In 2004, Tyketto reformed for a reunion tour with the full original lineup. They played a second set of reunion dates in 2007 and stated at the time that this was the last time the original four members, or any other line up, would ever perform under the Tyketto name. To coincide with the dates the band released an The Last Sunset - Farewell 2007 consisting of alternative versions of previously released songs and unreleased songs unearthed from long forgotten demo tapes. Despite this announcement, in 2008 Tyketto reformed again for more dates. In April, they played the "Hard In Rio 2" festival in Brazil, and also played four European dates in October 2008 including Firefest. However, due to scheduling conflicts, Brooke St. James was unable to join the band for these dates and was replaced by P.J. Zitarosa, a former member of Vaughn and Vaughn's solo career backing band.

Tyketto toured Europe in January 2009 and played at the Download Festival in the UK in June 2010. They also played a U.S. show and a worldwide webcast in November 2011. The live worldwide webcast was a fan interactive concert and featured the original line up of Danny Vaughn, Brooke St. James, Michael Clayton, and Jimi Kennedy onstage together for the first time in years, along with their newest member Bobby Lynch on keyboards. The band released Dig in Deep in April 2012. The European tour that followed the release of Dig in Deep was the swansong for their original guitarist Brooke St James, as touring life no longer appealed.  The search for a replacement found Chris Green.  Green joined now permanent keyboard player Ged Rylands to round out Tyketto heading into 2014.

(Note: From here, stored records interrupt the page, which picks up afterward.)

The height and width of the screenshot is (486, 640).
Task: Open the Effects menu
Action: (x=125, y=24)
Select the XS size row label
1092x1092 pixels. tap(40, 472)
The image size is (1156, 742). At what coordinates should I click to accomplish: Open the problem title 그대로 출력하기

2014 brought with it the 25th anniversary of the band forming and major touring plans and bookings followed, along with the release of the band's first DVD entitled Documentally Yours. The first half of the year saw a UK tour, built around the Hard Rock Hell AOR Festival; all of which were used as live prep for the booking on the Monsters of Rock Cruise which sailed from Miami in late March.  The two shows on the cruise would serve as a springboard for several other high-profile bookings.  The latter half of 2014 saw a twelve date, five country tour around Europe.

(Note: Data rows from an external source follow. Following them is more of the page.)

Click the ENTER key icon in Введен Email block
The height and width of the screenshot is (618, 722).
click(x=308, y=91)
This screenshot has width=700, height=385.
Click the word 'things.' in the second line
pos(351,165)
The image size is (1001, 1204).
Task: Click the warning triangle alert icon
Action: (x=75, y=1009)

The band released their new album, Reach, on 14 October 2016. The album features bassist Chris Childs in place of Kennedy and received excellent reviews.

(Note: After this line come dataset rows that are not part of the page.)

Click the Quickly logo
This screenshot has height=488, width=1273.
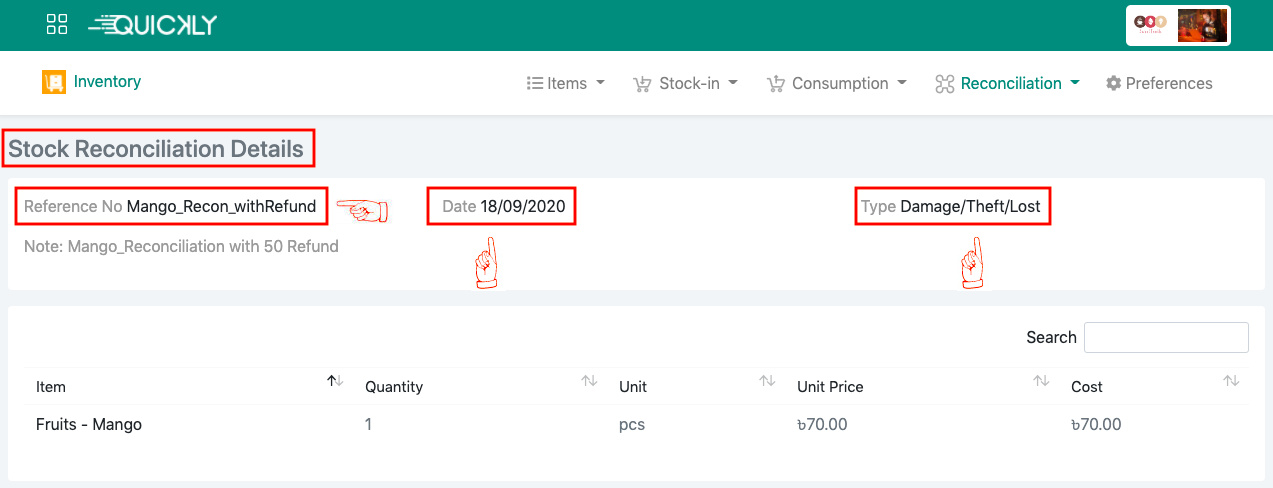pyautogui.click(x=152, y=25)
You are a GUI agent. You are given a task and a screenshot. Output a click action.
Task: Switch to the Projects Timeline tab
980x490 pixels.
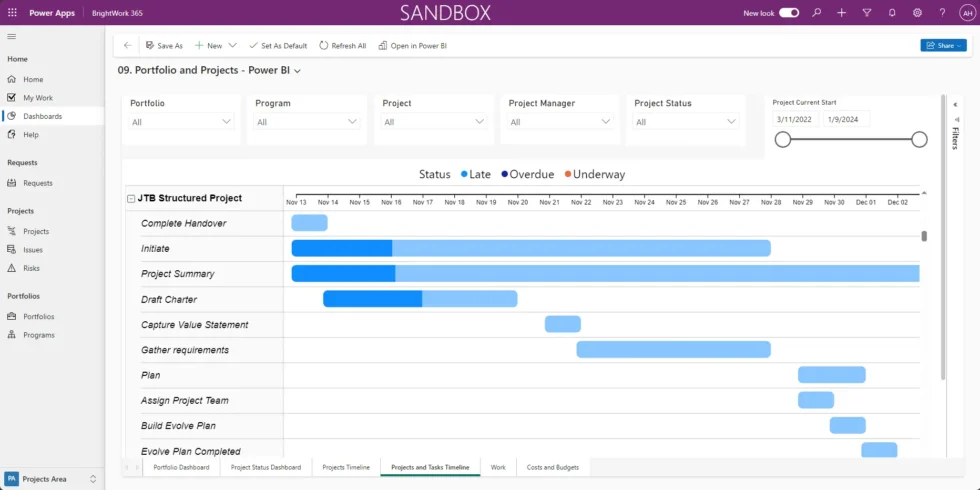point(346,467)
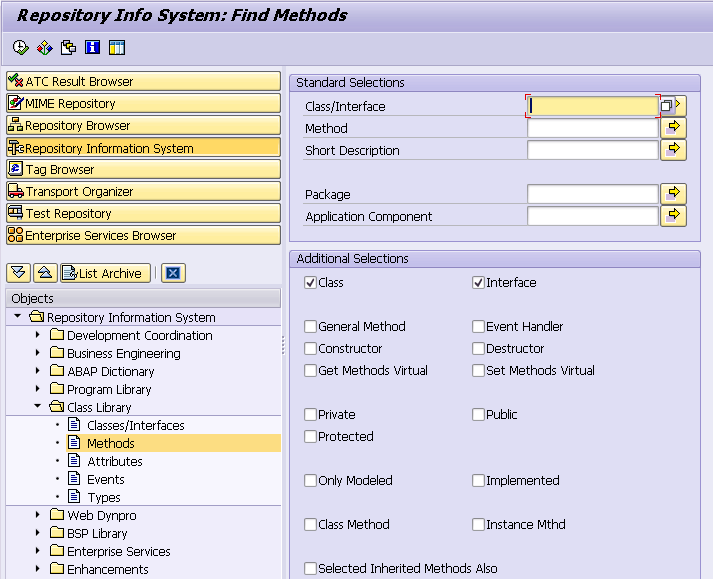The width and height of the screenshot is (713, 579).
Task: Click the table settings toolbar icon
Action: [117, 47]
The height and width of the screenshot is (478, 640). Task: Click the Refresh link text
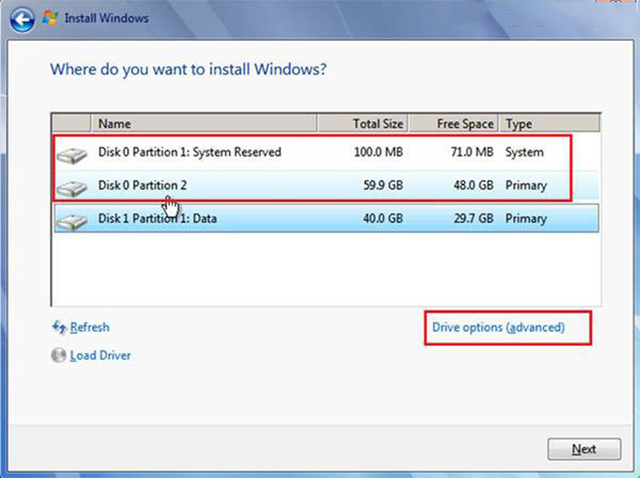tap(89, 328)
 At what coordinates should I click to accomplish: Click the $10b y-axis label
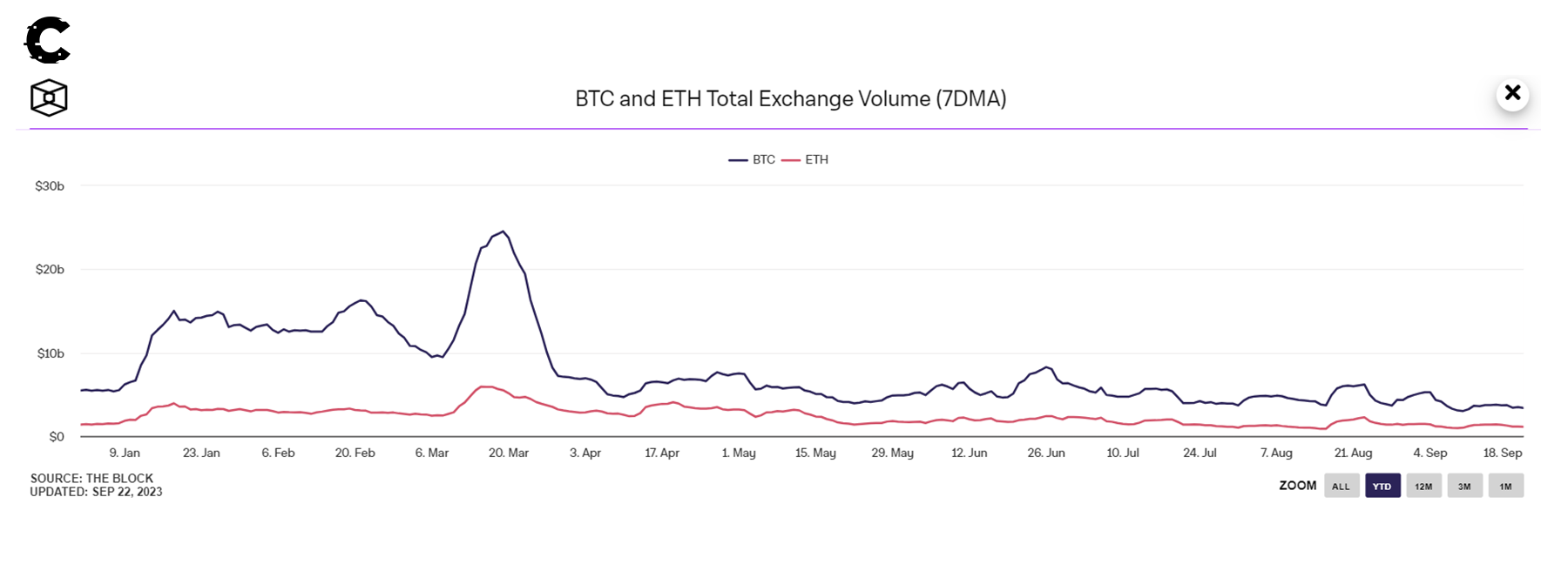coord(51,353)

In 2016 they had a third call back to The Monsters Of Rock Cruise (with Justin James standing in for Jim Kennedy on bass), Hard Rock Hell AOR 2016 and 2 shows as a double bill with the Dan Reed Network. A 2016 Don’t Come Easy Tour took place in November. In July they played Rockfest Barcelona along with bands such as Iron Maiden and Twisted Sister.
2016 saw a Rock Candy re-release of Don’t Come Easy with new sleeve details and photographs to commemorate the 25th anniversary of their debut album. In March the band's current line up, including Childs on bass, recorded a new Tyketto album at Rockfield Studios in Wales and was released on 15 October 2016.
Live In Milan the bands first live CD/DVD combo was released in late 2017 and Greg Smith joined them on bass for the fall Reach tour dates. In 2018 Tyketto played the Monsters Of Rock Cruise, M3 in the USA, Rock Im Tal in Switzerland and the O2 in London at the Stone Free Festival. This was followed in June by a Weekend With Tyketto (We've Got tomorrow, We've Got Tonight) in Pontypridd, Wales for a special DVD recording which was released as a live CD/DVD.
After the Strength In Numbers 25th Anniversary Tour in March 2019, Tyketto headed to Festivals in Switzerland in August and Germany in September before holding 2 Live Album Launch Parties. This was for the release of Strength In Numbers Live and was held on 25 October at The Queens Hall in Nuneaton and the 26th October at The Corporation in Sheffield. The official album release date was 8 November 2019.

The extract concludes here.